## EXTRACT PROVIDED
§
The program itself was wide-ranging yet curiously tame. It began cliché-like, with the Air from Bach’s Third Orchestral Suite (commonly known as Air on a G-String) blandly played. Marsalis was soloist in two concertos, one by Albinoni (Opus 9, No. 5) originally for oboe, and one by Bach (BWV 1013) for harpsichord that scholars suspect was originally also for oboe. Marsalis transcribed them for saxophone, the Bach being a kind of double reworking, since Marsalis used a reconstruction of the original oboe version as his starting point.

The saxophone — sweet, urban, loud, intriguingly lurid — offers far different pleasures than those found in the more delicate oboe. Balances need rethinking, but they weren’t rethought. Harpsichord and sax make an odd couple, unless amplification is employed to give the quiet keyboard equal prominence. Harpsichordist Raphael Fusco seemed like a lively player when he could be heard, which wasn’t often and never fully.

If Marsalis improvised, it may have been in a few melodic embellishments, as Bach and Albinoni would have done themselves. But the performances were mainly by the book, lacking a sense of personality or interpretation. A conductor could have made all the difference. Still, Marsalis did have his singular moments, the best being his seductive rise up the chromatic scale in the Siciliano slow movement of the Bach.

The saxophonist was more at home in two French trios (with harpsichord and cello), the first of Couperin’s “Concerts Royaux” and an oboe sonata by Louis-Antoine Dornel, a little-remembered contemporary of Bach. Here the saxophone sounded suitable, and so was Marsalis’ smooth lyricism. His lithe melodic embellishments worked, given that Couperin, in particular, presages a kind of French Baroque bebop to begin with. But again, the poor harpsichord stood no acoustic chance.

On its own the orchestra, sewing machine-steady, offered a concerto grosso by Locatelli (Opus 1, No. 6) and Telemann’s characterful suite from “Don Quixote,” although the audience, with no program notes, was left in the dark as to what might have been meant to represent the Don’s attack on windmills or Princess Dulcinea’s sighs.

The encores were a movement from a CPE Bach concerto and, with an orchestra bass player and harpsichord, “Autumn Leaves.” It turns out Fusco is a fine improviser. Now if Marsalis could beguile the rest of the orchestra to swing like that, and they get him to swing in the Baroque, the collaboration could, as it did not Thursday, work.
§
## WRITTEN REQUEST 1
In the concert review, what piece opened the program?
## WRITTEN REQUEST 2
Translate this sentence from the concert review into French: "It turns out Fusco is a fine improviser."
The data after this point are not needed.

## MATERIAL PROVIDED
§
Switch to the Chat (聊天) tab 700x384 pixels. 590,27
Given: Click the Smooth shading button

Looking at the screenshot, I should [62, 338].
§
## WRITTEN RESPONSE 1
The Air from Bach's Third Orchestral Suite, commonly known as Air on a G-String.

## WRITTEN RESPONSE 2
Il s'avère que Fusco est un excellent improvisateur.